[BioC] Voom and removing batch effect

Ryan C. Thompson rct at thompsonclan.org
Tue Jan 21 20:50:35 CET 2014


Hello Heather,

The way that edgeR, voom, and limma handle batch effects in a 
differential expression test is not by removing them, but simply 
including a batch effect term in the model. This is what you are doing 
when you use "~batch + dz_cat" as your model formula.
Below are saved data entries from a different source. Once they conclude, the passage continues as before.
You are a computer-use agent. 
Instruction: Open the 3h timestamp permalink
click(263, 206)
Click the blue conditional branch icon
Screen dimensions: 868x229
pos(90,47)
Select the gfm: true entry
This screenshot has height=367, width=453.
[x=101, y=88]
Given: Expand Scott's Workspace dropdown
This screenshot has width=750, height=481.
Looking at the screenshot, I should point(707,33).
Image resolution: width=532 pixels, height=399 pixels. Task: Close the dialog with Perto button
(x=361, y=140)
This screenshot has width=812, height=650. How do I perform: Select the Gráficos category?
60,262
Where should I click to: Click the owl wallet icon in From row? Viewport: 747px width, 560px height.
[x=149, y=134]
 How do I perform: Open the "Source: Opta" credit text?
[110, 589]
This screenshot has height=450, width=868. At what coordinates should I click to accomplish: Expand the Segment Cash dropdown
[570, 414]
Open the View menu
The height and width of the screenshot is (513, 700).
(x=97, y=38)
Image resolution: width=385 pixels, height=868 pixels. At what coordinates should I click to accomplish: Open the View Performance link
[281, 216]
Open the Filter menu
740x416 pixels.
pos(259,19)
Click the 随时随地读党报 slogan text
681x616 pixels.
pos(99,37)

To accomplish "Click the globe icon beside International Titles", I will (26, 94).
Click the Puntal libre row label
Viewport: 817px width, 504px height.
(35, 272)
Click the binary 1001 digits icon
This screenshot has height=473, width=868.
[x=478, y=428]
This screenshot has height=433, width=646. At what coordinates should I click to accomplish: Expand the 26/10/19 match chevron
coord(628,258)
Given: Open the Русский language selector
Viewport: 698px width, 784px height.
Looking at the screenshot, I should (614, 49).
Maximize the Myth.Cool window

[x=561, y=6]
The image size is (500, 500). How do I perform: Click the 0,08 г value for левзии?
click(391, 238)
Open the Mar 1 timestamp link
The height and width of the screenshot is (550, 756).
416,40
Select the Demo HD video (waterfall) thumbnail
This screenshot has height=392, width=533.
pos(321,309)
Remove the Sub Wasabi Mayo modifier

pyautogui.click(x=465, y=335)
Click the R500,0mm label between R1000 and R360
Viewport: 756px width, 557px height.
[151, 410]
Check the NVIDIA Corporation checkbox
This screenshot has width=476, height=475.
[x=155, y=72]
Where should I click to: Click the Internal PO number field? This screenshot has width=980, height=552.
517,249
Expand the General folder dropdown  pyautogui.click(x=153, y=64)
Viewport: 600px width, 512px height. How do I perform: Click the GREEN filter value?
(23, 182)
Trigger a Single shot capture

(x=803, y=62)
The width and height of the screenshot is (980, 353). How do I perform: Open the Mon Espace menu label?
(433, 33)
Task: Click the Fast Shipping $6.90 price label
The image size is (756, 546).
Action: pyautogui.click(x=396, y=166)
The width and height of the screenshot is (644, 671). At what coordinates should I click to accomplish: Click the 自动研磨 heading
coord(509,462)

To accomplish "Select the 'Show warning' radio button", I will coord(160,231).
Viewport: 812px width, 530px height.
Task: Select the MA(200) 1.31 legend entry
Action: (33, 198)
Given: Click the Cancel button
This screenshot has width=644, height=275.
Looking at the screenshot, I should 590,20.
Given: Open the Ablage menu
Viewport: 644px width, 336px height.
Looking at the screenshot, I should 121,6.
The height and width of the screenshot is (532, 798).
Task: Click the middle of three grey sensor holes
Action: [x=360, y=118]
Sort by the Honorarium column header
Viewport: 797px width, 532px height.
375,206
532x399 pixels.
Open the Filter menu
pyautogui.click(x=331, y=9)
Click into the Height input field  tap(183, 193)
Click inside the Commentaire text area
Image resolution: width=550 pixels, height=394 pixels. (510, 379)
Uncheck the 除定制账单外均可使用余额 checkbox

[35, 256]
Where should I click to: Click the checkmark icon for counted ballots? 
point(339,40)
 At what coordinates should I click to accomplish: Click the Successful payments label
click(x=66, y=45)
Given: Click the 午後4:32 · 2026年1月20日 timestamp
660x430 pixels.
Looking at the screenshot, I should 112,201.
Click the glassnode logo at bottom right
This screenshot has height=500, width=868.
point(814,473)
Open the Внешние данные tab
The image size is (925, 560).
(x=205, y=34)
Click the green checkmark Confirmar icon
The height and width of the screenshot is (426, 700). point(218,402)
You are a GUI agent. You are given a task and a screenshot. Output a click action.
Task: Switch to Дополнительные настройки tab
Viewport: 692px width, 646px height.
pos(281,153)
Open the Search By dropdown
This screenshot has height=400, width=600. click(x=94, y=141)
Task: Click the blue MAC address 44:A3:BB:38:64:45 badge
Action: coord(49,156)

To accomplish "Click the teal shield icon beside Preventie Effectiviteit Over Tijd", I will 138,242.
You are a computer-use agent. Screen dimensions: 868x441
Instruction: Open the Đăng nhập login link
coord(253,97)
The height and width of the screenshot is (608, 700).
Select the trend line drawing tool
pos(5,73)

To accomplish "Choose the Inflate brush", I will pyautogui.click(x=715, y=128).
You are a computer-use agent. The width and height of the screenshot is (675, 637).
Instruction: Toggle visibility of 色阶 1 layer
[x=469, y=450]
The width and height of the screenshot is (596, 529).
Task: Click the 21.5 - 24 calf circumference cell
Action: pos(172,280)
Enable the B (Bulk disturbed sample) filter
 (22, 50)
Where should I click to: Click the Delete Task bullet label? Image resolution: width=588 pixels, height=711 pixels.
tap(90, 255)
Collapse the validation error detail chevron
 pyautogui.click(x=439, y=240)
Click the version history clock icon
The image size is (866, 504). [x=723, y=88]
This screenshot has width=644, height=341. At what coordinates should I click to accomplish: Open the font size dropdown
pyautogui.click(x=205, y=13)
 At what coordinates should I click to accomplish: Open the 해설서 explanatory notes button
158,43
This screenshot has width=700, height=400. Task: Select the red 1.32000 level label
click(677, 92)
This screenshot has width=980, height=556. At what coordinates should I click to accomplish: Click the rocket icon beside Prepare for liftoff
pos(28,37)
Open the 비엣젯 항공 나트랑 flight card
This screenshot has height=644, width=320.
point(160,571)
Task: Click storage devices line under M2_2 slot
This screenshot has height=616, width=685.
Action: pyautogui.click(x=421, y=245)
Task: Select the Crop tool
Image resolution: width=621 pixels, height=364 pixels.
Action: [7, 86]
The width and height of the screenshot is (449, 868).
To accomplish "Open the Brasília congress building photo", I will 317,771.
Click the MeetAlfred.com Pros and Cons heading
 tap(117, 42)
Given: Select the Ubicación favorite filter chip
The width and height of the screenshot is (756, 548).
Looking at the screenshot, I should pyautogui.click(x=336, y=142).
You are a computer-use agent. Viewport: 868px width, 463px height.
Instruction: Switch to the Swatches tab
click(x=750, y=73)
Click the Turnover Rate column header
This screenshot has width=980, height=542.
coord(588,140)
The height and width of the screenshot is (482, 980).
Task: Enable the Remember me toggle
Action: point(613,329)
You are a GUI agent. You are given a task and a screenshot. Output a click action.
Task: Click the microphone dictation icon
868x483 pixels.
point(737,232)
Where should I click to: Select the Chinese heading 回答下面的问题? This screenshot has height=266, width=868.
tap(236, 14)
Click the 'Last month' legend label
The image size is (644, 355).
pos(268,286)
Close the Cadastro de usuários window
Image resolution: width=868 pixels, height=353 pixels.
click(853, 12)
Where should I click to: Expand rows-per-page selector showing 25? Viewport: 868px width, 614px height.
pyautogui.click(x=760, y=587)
When you test for 
differential expression using this design (i.e. by using lmFit, eBayes, 
and topTable), the test will be done in a way that corrects for the 
batch effect.

If you just want to remove the batch effect for visualization or 
clustering purposes, limma provides the "removeBatchEffect" function for 
this purpose.

-Ryan Thompson

On Tue 21 Jan 2014 11:42:29 AM PST, Heather Estrella wrote:
>
> Hi,
>
> I have a miRNA-Seq dataset with clear batch effect that I'm trying to 
> correct for in order to run differential expression using voom/limma. 
> Based on the Limma User Guide, this can be done by adding batch as a 
> confounding factor to the design matrix used by voom and limma fit. 
> However, when I run an MDS plot on batch using the voom results, it's 
> still showing a clear batch effect. What am I missing? What is the 
> best way to correct for and test for batch effect after correction?
>
> In the design matrix, the "dz_cat" group to compare all the other 
> groups does not appear in the design matrix. My understanding from 
> reading other posting by Gordom Smyth is that it's because it is used 
> as the comparison group to all the other groups. I'm not sure why it 
> is all 1's though.
>
> FYI: I am able to correct for batch effect using the cpm-log2 values 
> and ComBat. However, for differential expression using voom/limma I 
> need to use raw counts for the normalization and differential comparison.
>
> Here is my code:
>
>>
>> library(edgeR)
>> library(limma)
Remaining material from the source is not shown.